■ Entries supplied:
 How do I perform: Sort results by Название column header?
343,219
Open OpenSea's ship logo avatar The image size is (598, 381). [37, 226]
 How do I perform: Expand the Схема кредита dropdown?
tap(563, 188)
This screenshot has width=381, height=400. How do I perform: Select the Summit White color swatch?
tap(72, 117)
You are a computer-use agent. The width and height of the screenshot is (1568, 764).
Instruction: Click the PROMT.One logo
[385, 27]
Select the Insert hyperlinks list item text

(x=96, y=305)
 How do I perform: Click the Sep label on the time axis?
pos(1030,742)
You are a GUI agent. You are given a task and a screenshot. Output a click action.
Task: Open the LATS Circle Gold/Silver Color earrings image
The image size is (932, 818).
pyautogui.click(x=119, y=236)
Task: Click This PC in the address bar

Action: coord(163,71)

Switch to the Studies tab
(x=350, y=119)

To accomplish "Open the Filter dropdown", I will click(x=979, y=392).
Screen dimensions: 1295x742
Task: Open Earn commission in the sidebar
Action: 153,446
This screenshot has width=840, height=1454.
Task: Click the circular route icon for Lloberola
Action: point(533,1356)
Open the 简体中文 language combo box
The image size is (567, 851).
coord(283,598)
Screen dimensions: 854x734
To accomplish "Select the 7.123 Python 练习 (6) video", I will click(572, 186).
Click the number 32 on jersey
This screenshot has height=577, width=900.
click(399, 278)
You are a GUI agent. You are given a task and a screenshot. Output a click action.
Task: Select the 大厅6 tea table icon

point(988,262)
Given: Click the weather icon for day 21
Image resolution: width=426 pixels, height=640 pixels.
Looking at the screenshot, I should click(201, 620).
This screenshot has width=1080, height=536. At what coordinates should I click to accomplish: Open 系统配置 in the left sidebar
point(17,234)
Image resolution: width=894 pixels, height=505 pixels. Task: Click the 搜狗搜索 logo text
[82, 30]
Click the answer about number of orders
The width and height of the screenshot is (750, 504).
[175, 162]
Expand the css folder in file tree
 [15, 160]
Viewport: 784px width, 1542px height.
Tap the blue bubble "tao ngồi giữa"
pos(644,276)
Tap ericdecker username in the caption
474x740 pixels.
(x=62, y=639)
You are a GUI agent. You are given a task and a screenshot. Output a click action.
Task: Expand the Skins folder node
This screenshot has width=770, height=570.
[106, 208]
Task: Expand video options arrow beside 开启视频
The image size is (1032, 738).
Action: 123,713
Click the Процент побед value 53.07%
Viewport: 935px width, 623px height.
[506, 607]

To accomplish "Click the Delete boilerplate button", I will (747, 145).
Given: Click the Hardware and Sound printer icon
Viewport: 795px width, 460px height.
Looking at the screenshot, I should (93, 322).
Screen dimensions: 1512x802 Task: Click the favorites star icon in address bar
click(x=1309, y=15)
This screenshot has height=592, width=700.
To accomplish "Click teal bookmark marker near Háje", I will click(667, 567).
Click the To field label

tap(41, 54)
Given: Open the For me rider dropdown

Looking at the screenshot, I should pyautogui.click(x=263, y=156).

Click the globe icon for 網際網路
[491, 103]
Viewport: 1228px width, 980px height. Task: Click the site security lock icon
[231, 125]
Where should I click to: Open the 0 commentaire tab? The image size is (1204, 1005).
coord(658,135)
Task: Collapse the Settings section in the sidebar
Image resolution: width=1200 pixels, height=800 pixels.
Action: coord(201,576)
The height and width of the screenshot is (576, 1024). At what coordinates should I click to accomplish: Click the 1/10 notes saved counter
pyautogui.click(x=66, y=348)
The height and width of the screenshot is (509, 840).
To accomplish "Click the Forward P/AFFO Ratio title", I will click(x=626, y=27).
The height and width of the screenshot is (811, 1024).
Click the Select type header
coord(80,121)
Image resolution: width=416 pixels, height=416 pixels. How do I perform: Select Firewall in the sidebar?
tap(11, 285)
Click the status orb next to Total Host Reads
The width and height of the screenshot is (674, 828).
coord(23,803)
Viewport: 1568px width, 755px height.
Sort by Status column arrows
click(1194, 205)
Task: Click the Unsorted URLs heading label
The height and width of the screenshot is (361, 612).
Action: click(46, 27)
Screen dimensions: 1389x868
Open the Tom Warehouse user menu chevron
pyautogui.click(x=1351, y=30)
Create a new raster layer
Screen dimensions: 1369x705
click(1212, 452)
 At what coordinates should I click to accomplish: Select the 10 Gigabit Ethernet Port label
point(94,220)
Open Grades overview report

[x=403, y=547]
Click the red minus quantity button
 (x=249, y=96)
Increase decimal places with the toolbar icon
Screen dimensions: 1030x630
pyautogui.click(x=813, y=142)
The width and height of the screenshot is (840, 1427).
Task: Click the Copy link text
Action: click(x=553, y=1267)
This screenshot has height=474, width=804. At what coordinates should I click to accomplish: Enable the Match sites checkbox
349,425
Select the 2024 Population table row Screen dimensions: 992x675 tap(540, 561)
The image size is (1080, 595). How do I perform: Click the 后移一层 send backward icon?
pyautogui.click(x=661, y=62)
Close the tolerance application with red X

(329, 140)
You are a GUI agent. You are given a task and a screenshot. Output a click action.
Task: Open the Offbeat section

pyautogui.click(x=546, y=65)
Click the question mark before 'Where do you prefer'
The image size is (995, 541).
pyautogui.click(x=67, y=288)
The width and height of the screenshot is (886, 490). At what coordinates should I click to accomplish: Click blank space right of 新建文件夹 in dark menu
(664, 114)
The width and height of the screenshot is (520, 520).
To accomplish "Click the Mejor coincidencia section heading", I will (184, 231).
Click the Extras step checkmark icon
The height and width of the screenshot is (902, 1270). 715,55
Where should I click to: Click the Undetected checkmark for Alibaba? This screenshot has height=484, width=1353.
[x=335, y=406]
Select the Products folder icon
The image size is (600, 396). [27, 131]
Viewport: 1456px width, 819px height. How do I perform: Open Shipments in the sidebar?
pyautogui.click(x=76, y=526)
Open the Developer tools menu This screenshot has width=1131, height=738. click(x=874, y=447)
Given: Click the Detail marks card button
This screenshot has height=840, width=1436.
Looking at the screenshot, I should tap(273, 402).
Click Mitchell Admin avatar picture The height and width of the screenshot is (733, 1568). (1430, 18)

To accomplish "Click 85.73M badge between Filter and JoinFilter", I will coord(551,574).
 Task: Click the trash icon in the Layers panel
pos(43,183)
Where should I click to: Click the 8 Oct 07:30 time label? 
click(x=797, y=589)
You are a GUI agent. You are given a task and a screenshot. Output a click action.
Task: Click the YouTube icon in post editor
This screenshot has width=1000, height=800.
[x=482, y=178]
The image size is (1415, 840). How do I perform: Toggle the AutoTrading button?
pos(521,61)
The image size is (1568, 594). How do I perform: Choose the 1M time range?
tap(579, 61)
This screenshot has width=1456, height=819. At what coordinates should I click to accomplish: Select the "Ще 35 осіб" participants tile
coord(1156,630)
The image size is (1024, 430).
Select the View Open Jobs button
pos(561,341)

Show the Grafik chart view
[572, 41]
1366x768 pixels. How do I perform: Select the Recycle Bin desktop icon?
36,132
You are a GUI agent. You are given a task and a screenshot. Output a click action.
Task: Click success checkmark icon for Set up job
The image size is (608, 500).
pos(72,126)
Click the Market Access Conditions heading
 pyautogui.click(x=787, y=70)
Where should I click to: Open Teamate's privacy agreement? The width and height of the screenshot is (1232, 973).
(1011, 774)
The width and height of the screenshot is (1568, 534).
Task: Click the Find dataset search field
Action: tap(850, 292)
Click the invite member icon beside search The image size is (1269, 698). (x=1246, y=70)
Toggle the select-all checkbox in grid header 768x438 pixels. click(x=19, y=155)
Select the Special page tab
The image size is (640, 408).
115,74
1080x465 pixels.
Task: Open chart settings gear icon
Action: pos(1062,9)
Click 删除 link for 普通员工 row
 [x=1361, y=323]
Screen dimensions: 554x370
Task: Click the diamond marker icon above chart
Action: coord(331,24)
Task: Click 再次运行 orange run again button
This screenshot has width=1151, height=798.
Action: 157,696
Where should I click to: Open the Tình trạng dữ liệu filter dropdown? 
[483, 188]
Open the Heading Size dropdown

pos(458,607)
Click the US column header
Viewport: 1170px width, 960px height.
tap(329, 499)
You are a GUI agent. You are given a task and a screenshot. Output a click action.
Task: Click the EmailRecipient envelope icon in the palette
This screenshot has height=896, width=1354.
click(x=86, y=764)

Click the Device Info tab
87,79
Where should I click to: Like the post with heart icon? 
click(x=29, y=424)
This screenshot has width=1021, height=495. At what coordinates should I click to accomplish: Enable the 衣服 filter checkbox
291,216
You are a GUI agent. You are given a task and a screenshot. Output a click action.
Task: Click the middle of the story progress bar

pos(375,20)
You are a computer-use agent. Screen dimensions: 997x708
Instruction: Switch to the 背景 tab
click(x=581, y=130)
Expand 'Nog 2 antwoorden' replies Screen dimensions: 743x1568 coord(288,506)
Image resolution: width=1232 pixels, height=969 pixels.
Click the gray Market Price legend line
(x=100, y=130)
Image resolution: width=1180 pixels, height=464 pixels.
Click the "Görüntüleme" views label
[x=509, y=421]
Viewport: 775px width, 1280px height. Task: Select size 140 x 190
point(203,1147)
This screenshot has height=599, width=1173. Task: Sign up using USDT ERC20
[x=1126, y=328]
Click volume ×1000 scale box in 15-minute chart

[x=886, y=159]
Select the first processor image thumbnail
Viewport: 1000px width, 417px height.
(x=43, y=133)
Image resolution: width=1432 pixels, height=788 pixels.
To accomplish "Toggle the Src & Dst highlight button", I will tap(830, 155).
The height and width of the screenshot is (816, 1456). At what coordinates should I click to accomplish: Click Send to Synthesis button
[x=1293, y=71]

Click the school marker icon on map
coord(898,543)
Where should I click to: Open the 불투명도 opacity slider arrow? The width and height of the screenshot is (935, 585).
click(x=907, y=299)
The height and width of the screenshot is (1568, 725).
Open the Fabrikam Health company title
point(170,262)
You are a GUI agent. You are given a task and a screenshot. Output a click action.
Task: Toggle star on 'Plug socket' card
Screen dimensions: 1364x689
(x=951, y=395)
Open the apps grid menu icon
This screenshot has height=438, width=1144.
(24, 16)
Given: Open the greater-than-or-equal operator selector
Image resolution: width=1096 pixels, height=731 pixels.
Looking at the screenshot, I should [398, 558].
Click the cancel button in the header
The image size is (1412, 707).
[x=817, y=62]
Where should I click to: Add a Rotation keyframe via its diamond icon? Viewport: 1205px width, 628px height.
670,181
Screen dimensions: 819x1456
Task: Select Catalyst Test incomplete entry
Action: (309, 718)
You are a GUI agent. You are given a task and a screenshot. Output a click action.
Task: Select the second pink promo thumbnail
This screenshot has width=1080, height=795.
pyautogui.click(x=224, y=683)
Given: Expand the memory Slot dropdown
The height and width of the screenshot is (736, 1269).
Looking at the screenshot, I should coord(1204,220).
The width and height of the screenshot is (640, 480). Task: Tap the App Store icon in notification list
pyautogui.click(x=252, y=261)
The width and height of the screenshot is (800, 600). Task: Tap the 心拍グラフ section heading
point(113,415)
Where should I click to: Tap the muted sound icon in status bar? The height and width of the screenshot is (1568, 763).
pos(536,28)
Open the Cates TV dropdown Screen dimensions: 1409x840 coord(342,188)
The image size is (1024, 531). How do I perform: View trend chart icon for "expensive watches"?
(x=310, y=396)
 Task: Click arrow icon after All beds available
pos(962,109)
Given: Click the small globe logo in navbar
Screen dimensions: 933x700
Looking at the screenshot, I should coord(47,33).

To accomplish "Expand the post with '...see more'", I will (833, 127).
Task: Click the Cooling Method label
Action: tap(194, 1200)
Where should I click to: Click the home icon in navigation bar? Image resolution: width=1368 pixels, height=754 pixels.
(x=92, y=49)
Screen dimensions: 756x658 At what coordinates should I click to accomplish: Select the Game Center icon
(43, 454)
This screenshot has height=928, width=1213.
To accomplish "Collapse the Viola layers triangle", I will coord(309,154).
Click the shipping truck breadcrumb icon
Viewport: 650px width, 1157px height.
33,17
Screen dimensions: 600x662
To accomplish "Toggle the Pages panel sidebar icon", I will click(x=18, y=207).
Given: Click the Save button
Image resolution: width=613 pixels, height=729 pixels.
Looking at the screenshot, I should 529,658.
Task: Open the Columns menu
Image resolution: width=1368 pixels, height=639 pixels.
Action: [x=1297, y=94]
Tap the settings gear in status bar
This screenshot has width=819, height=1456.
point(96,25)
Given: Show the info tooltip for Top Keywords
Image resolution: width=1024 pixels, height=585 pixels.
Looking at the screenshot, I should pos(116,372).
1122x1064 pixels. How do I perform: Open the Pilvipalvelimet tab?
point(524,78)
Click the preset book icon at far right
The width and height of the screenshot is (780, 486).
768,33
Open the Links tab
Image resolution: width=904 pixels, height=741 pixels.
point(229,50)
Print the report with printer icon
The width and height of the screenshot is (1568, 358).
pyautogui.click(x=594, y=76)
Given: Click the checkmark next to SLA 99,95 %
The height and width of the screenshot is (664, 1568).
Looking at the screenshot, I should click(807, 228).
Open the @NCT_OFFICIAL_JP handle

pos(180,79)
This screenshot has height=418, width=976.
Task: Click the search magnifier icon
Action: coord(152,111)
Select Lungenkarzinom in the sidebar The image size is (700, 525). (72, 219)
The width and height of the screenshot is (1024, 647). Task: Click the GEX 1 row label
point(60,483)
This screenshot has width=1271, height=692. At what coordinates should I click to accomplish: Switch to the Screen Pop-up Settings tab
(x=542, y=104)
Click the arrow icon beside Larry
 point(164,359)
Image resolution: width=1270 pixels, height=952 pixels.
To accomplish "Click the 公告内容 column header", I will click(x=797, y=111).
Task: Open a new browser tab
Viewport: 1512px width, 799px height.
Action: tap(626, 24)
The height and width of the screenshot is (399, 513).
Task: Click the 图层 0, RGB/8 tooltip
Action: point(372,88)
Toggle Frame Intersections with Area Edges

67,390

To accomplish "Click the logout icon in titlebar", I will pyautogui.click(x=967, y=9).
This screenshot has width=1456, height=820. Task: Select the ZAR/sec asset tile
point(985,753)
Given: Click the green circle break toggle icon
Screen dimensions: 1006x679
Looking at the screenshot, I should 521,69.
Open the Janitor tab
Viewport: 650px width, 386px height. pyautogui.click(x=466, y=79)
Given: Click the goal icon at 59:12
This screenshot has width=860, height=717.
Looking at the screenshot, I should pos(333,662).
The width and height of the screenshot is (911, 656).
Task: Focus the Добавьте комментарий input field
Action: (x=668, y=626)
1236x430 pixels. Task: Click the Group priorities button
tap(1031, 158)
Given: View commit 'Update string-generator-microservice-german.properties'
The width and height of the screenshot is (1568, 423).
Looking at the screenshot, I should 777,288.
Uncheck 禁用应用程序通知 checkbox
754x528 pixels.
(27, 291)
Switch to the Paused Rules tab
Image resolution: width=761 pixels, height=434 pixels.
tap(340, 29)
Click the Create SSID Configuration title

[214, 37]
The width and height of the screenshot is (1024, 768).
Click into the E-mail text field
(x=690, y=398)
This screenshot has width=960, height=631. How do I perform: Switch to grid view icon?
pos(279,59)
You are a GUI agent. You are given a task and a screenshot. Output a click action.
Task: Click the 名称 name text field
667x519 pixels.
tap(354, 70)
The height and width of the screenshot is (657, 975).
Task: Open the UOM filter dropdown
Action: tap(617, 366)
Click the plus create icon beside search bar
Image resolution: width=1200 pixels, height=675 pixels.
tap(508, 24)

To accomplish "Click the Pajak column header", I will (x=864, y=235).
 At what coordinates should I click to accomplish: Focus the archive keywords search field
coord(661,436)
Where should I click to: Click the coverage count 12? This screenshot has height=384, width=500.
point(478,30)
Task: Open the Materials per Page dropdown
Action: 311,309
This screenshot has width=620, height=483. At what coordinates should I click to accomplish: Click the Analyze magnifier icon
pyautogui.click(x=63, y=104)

■ How to complete this task:
In the data above, which lines include "printer"? Return those lines.

■ Result:
Given: Click the Hardware and Sound printer icon
Print the report with printer icon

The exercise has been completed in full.